Return the following from the records below: each line, word for word, starting with the line that contains "Instruction: Toggle the" and going on through the line that contains "Click the Insect", with nothing outside that range.

Stored items from a collection:
———

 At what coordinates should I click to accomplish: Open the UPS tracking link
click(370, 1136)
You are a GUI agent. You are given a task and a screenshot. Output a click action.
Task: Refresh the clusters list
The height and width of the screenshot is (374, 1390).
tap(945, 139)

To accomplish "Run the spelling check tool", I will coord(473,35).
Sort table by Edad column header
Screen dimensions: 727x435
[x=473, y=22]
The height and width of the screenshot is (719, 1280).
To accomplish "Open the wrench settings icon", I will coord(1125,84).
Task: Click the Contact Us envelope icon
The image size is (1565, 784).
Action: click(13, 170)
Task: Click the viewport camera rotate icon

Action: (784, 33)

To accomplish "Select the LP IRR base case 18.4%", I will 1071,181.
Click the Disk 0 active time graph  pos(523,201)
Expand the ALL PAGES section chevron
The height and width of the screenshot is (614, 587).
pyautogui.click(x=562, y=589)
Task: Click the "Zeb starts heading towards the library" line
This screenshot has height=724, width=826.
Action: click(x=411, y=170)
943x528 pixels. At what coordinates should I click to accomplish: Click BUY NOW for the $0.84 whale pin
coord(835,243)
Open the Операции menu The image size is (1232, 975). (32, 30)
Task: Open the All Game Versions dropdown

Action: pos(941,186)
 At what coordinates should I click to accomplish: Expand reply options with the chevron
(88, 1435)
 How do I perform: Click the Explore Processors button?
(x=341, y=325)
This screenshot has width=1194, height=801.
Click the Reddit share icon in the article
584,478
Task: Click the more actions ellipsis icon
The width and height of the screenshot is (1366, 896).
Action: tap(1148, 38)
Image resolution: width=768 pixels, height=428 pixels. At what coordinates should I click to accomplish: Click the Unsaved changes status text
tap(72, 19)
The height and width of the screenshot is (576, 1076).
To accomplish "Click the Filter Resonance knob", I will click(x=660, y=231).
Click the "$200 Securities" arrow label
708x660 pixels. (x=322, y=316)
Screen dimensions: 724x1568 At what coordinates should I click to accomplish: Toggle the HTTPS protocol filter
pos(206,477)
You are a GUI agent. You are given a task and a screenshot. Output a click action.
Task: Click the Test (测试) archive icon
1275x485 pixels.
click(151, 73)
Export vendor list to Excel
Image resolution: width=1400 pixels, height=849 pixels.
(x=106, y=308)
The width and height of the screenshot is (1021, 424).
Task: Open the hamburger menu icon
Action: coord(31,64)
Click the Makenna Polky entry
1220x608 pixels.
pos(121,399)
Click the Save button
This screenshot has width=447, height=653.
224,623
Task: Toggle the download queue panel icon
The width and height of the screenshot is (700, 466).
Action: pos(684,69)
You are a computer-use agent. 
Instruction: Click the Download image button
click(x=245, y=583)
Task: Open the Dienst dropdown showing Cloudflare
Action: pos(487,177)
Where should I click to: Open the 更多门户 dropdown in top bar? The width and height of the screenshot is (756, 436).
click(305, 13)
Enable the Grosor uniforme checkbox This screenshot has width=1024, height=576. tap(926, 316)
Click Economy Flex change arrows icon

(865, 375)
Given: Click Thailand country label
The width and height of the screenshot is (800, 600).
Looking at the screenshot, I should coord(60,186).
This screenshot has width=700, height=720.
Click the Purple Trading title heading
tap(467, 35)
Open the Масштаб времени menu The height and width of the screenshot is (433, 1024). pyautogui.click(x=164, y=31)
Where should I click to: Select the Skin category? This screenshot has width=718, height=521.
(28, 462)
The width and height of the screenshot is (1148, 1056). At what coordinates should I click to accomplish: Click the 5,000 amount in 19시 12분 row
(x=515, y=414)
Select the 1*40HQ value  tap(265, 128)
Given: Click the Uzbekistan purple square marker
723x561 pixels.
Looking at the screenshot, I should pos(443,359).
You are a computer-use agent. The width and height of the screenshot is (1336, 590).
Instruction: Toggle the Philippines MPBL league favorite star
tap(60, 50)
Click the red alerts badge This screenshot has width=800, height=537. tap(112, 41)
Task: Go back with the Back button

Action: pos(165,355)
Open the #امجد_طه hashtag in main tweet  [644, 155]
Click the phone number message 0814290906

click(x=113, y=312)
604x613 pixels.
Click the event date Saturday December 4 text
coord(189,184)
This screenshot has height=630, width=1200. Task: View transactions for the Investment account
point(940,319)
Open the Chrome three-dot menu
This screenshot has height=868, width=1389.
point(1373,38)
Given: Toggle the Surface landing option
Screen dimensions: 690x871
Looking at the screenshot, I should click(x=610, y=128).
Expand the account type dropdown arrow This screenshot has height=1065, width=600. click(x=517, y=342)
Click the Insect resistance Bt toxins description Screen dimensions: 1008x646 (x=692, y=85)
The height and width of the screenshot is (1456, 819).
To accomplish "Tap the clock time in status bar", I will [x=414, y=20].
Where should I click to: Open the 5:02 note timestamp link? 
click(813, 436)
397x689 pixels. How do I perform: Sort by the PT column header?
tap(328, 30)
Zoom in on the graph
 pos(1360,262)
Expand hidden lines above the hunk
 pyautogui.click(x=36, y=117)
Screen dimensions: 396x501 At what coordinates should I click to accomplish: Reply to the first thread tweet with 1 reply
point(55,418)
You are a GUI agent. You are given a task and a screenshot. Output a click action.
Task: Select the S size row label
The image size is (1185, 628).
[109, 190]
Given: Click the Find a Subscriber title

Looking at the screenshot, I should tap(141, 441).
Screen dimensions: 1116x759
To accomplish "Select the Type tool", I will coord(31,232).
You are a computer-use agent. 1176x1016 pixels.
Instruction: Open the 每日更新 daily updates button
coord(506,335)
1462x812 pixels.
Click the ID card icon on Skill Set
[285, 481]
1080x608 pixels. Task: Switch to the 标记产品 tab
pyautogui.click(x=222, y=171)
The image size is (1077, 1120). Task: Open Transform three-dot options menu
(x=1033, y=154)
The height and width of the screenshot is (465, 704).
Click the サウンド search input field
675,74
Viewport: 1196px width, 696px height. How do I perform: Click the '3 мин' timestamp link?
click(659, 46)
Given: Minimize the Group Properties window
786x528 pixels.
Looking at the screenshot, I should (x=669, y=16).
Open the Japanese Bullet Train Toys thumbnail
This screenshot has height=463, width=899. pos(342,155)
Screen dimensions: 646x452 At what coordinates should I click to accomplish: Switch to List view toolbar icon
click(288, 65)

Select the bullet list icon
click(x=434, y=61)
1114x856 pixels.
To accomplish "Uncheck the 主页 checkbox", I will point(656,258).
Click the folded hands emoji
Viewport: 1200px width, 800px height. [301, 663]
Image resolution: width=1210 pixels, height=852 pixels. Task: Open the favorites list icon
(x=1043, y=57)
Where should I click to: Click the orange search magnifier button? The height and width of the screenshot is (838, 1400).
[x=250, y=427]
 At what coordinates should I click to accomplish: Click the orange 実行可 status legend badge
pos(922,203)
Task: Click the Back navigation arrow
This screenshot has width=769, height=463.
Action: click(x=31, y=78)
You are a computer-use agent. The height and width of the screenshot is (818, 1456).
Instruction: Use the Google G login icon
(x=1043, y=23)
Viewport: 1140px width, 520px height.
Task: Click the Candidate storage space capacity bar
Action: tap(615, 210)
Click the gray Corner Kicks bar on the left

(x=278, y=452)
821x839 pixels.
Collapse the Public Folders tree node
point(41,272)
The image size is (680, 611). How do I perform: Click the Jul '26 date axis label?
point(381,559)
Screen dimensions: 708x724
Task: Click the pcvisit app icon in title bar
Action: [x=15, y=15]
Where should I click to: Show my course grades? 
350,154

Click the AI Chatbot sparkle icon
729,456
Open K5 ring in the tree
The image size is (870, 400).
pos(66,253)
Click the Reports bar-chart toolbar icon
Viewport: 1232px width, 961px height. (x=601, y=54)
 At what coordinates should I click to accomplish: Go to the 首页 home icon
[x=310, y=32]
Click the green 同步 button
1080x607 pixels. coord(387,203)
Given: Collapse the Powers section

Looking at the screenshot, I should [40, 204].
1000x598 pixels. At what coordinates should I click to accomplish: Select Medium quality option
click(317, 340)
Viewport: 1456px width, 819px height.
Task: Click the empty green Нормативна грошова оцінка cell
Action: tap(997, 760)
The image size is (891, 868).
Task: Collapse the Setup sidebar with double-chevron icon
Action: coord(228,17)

———

### Final answer
Instruction: Toggle the Philippines MPBL league favorite star
tap(60, 50)
Click the red alerts badge This screenshot has width=800, height=537. tap(112, 41)
Task: Go back with the Back button

Action: pos(165,355)
Open the #امجد_طه hashtag in main tweet  [644, 155]
Click the phone number message 0814290906

click(x=113, y=312)
604x613 pixels.
Click the event date Saturday December 4 text
coord(189,184)
This screenshot has height=630, width=1200. Task: View transactions for the Investment account
point(940,319)
Open the Chrome three-dot menu
This screenshot has height=868, width=1389.
point(1373,38)
Given: Toggle the Surface landing option
Screen dimensions: 690x871
Looking at the screenshot, I should click(x=610, y=128).
Expand the account type dropdown arrow This screenshot has height=1065, width=600. click(x=517, y=342)
Click the Insect resistance Bt toxins description Screen dimensions: 1008x646 (x=692, y=85)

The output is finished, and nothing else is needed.